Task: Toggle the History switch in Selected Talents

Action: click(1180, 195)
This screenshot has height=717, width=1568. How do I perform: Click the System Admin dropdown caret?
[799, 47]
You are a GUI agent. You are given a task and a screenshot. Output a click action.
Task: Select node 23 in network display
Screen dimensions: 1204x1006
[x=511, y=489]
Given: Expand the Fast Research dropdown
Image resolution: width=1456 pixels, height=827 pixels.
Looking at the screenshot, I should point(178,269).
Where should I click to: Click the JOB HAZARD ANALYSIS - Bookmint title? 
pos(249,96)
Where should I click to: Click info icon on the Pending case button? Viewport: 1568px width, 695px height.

REQUIRED WORK> The required output is an exact retyping of the lines from the one that contains "Image resolution: width=1456" through the last line of the material above.

REPLY>
Image resolution: width=1456 pixels, height=827 pixels.
Looking at the screenshot, I should point(178,269).
Where should I click to: Click the JOB HAZARD ANALYSIS - Bookmint title? 
pos(249,96)
Where should I click to: Click info icon on the Pending case button? Viewport: 1568px width, 695px height.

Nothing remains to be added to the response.